== Material shown

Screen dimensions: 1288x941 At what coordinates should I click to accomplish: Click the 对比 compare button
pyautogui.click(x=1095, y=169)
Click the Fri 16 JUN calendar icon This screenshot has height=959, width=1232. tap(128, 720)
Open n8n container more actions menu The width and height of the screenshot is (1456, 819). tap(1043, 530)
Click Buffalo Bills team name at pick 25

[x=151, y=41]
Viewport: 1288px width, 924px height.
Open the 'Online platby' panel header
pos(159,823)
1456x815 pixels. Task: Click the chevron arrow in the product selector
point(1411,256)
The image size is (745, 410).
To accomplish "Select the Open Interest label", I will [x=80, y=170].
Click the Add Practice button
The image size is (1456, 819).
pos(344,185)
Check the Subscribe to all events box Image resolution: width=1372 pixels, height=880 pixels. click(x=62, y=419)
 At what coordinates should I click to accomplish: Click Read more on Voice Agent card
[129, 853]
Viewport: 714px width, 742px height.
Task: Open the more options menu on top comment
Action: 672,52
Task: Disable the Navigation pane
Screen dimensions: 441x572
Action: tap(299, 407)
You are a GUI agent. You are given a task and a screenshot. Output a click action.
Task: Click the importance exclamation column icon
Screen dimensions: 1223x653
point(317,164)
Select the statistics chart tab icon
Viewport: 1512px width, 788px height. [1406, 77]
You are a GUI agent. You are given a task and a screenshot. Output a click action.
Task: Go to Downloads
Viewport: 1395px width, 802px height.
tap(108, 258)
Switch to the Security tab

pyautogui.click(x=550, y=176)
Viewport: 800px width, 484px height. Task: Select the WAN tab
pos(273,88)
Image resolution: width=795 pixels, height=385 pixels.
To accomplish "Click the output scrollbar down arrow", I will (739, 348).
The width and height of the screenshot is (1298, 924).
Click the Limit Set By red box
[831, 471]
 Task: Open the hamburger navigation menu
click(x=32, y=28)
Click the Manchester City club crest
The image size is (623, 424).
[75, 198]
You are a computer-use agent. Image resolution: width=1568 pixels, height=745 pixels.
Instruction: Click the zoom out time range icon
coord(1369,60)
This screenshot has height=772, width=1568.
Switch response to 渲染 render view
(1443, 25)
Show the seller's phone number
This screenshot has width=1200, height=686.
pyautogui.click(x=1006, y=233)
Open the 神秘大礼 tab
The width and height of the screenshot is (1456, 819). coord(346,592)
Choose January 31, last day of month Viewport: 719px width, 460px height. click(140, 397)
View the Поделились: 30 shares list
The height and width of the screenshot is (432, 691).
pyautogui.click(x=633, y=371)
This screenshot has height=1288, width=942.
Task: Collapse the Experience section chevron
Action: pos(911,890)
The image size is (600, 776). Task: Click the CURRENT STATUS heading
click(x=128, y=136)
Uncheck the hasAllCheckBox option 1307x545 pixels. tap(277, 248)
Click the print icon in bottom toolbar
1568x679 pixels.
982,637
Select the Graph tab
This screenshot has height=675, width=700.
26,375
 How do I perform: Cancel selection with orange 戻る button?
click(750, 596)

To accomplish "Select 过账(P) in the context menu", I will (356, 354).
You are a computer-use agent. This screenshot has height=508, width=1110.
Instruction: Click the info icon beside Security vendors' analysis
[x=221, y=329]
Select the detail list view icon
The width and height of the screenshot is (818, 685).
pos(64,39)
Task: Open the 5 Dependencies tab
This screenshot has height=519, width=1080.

====

Swap "GUI agent" for "screen agent" in everything from the line containing "Click the Fri" down to the line containing "will (739, 348).", and give back only those lines with nothing else changed.

Click the Fri 16 JUN calendar icon This screenshot has height=959, width=1232. tap(128, 720)
Open n8n container more actions menu The width and height of the screenshot is (1456, 819). tap(1043, 530)
Click Buffalo Bills team name at pick 25

[x=151, y=41]
Viewport: 1288px width, 924px height.
Open the 'Online platby' panel header
pos(159,823)
1456x815 pixels. Task: Click the chevron arrow in the product selector
point(1411,256)
The image size is (745, 410).
To accomplish "Select the Open Interest label", I will [x=80, y=170].
Click the Add Practice button
The image size is (1456, 819).
pos(344,185)
Check the Subscribe to all events box Image resolution: width=1372 pixels, height=880 pixels. click(x=62, y=419)
 At what coordinates should I click to accomplish: Click Read more on Voice Agent card
[129, 853]
Viewport: 714px width, 742px height.
Task: Open the more options menu on top comment
Action: 672,52
Task: Disable the Navigation pane
Screen dimensions: 441x572
Action: tap(299, 407)
You are a screen agent. You are given a task and a screenshot. Output a click action.
Task: Click the importance exclamation column icon
Screen dimensions: 1223x653
point(317,164)
Select the statistics chart tab icon
Viewport: 1512px width, 788px height. [1406, 77]
You are a screen agent. You are given a task and a screenshot. Output a click action.
Task: Go to Downloads
Viewport: 1395px width, 802px height.
tap(108, 258)
Switch to the Security tab

pyautogui.click(x=550, y=176)
Viewport: 800px width, 484px height. Task: Select the WAN tab
pos(273,88)
Image resolution: width=795 pixels, height=385 pixels.
To accomplish "Click the output scrollbar down arrow", I will (739, 348).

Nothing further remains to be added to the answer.